→ **WORK INSTRUCTIONS**
Whenever a line in the entries below contains "agent", copy that line.

INPUT DATA START

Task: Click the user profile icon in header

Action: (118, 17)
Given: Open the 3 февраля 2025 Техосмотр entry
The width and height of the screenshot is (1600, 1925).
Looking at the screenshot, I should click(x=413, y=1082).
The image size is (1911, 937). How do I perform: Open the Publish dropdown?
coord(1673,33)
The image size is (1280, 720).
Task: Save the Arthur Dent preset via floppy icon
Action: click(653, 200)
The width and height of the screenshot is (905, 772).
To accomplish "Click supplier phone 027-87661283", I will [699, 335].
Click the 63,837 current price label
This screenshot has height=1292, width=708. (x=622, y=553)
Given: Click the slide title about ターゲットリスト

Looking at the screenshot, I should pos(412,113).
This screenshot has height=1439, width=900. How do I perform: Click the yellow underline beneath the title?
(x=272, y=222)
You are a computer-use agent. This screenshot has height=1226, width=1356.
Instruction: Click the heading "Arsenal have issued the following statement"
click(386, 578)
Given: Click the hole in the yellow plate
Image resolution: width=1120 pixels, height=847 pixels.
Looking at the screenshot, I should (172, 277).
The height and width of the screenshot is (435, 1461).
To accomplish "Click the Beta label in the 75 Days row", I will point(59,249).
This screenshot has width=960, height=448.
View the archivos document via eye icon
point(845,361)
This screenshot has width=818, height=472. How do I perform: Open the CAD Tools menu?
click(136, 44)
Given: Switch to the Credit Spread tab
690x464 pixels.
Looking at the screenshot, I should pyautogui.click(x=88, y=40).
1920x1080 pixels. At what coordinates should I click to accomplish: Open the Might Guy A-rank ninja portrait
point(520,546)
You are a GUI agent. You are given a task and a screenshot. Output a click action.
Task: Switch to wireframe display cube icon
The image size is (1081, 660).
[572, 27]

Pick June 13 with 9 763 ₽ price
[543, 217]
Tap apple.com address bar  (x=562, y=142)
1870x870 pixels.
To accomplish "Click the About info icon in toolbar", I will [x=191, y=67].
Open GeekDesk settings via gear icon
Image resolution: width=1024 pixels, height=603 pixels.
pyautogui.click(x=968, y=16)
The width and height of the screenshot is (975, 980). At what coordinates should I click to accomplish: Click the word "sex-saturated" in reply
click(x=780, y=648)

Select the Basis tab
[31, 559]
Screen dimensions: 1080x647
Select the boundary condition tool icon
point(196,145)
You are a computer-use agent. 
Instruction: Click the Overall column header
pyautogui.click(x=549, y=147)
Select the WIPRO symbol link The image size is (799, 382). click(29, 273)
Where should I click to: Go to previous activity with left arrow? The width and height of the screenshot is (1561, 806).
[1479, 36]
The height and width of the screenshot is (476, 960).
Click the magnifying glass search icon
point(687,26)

INPUT DATA END

→ **SOLUTION TO THIS PROBLEM**
You are a computer-use agent. This screenshot has height=1226, width=1356.
You are a GUI agent. You are given a task and a screenshot. Output a click action.
You are a computer-use agent. 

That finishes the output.